They also have the greatest incentive to “spin” their drugs, by withholding negative information and clinical trial results (ahem, Zetia/Vytorin anyone?), by pushing on doctors medical journal articles that show their drug only in the most favorable light, etc. And PhRMA, please stop trotting out the tired $1 billion figure for new drug development. Merrill Goozner handily refuted that myth in his book The $800 Million Pill (back when PhRMA was only claiming it cost $800M for a new drug) and continues to do so on his excellent blog GoozNews.
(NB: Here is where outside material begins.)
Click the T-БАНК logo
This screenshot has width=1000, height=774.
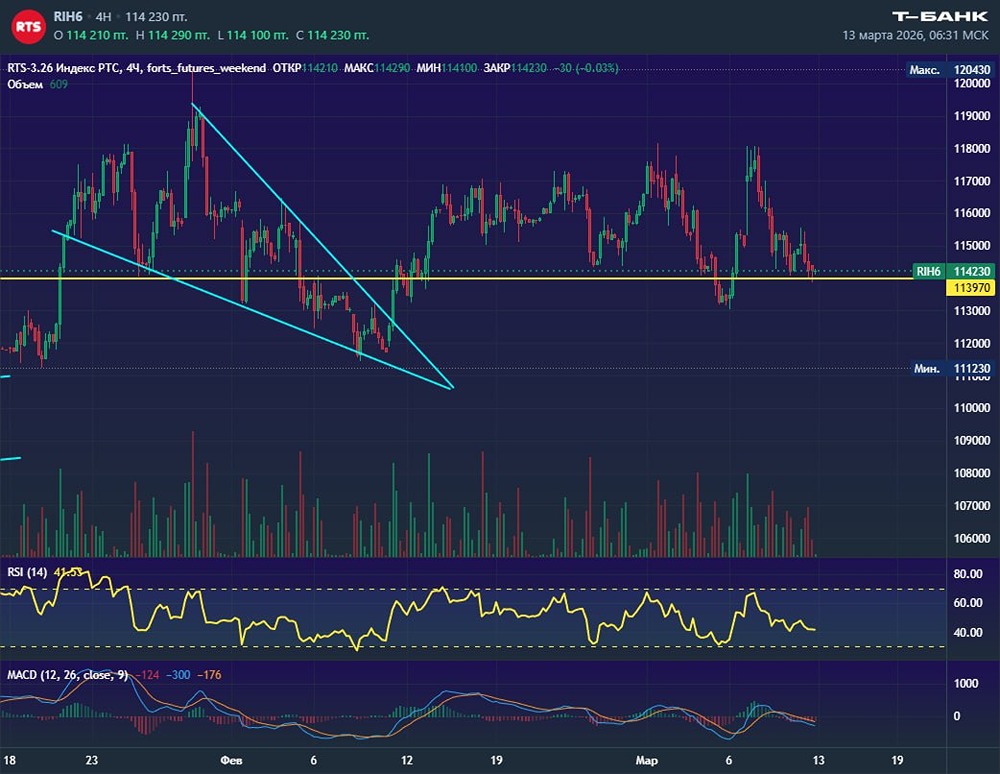pyautogui.click(x=938, y=15)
Over at HOI-19 News (an ABC affiliate), there’s a story called “Drug Pitch Police.” It begins by reciting, mostly unquestioningly, PHrMA’s claims about drug marketing and the costs of drug development, but then gives a description of the Independent Drug Information Service (IDIS), a program that is providing “counter-detailing” or “academic detailing” to physicians in Pennsylvania. These “academic detailers,” mostly nurses and pharmacists, provide a vital counterbalance to the self-serving and slanted messages of the drug company sales reps. They provide doctors in PA with information about the true effectiveness and cost-effectiveness of various drugs, in order to both reduce costs to Pennsylvania’s Medicaid program and improve treatment.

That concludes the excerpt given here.